### YOUR ASSIGNMENT
Starting with the line that mentions "The image size is (1316, 915).", repeat each line verbatim until the entries end, both ends included.

(Stored data)

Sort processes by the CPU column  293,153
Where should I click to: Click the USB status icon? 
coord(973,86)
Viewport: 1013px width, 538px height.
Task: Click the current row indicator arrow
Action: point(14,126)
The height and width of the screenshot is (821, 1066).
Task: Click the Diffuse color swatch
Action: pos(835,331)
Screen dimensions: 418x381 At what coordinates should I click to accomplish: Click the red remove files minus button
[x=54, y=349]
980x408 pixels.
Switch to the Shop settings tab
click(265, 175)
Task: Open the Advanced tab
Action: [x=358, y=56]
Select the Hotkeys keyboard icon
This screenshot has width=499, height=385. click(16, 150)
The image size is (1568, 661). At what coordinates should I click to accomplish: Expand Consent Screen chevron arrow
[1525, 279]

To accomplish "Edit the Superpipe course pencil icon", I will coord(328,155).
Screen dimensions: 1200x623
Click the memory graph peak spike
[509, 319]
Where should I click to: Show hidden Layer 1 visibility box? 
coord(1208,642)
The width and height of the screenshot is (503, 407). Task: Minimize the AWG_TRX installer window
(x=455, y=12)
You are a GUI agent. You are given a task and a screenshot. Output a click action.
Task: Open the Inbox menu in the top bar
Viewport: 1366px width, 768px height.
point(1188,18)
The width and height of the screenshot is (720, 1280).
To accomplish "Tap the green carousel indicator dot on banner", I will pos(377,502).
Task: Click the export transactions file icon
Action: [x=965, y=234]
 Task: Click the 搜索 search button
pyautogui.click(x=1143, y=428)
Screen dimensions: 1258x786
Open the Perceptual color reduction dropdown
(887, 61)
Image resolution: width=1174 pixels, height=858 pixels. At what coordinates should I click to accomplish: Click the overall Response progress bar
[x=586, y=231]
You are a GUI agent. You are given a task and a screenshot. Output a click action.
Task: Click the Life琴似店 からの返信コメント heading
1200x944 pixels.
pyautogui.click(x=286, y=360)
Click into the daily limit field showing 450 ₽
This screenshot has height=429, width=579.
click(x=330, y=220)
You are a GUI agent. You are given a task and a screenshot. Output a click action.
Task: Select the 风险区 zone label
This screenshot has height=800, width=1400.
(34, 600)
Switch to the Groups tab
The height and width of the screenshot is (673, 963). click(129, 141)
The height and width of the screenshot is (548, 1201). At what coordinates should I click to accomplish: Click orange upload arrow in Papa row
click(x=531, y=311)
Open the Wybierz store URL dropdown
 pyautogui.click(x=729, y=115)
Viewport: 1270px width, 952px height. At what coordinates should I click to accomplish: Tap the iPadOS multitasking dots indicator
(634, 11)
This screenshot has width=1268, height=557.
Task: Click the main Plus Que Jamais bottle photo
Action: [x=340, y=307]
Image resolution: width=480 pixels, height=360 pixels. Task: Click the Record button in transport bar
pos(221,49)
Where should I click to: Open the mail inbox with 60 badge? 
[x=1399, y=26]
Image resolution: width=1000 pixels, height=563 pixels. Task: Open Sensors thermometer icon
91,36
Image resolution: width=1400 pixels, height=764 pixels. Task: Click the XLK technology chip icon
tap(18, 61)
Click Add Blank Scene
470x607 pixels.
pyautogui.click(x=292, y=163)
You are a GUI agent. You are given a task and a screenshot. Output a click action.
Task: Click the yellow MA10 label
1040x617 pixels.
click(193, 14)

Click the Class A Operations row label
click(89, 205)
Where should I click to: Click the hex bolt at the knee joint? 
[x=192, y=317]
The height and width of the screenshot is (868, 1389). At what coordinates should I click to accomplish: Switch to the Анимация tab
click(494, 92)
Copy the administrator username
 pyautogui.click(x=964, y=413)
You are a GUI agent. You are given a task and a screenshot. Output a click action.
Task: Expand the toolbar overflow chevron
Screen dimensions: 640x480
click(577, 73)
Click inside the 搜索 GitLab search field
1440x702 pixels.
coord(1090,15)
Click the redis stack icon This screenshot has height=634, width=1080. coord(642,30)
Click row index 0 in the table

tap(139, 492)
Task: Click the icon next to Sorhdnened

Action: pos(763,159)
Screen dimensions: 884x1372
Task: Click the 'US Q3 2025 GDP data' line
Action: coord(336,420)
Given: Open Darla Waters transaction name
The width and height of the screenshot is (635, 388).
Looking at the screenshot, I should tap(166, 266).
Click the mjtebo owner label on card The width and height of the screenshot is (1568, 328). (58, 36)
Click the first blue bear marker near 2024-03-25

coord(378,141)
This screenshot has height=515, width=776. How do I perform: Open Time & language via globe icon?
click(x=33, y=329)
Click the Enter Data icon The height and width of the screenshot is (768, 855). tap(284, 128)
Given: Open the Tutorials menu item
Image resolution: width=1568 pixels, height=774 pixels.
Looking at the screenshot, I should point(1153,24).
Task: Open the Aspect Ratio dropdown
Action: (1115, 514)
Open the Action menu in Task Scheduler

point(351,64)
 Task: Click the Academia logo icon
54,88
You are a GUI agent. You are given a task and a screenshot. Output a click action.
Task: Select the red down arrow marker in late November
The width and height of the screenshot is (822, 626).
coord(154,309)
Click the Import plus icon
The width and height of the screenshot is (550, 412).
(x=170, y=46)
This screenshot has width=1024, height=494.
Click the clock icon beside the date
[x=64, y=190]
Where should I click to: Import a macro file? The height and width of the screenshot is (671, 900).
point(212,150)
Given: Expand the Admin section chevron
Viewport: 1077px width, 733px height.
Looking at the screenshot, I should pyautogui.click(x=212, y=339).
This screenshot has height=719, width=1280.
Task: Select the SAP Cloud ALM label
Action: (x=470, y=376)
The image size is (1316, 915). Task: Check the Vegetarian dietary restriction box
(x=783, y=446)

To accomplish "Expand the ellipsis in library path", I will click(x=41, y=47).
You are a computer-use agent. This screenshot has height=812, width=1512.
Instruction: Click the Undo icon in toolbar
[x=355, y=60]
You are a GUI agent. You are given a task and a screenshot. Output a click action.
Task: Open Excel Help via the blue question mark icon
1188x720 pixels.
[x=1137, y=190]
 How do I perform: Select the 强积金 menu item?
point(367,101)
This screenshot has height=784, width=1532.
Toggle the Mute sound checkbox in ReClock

### SOLUTION TO THIS EXERCISE
The image size is (1316, 915). Task: Check the Vegetarian dietary restriction box
(x=783, y=446)

To accomplish "Expand the ellipsis in library path", I will click(x=41, y=47).
You are a computer-use agent. This screenshot has height=812, width=1512.
Instruction: Click the Undo icon in toolbar
[x=355, y=60]
You are a GUI agent. You are given a task and a screenshot. Output a click action.
Task: Open Excel Help via the blue question mark icon
1188x720 pixels.
[x=1137, y=190]
 How do I perform: Select the 强积金 menu item?
point(367,101)
This screenshot has height=784, width=1532.
Toggle the Mute sound checkbox in ReClock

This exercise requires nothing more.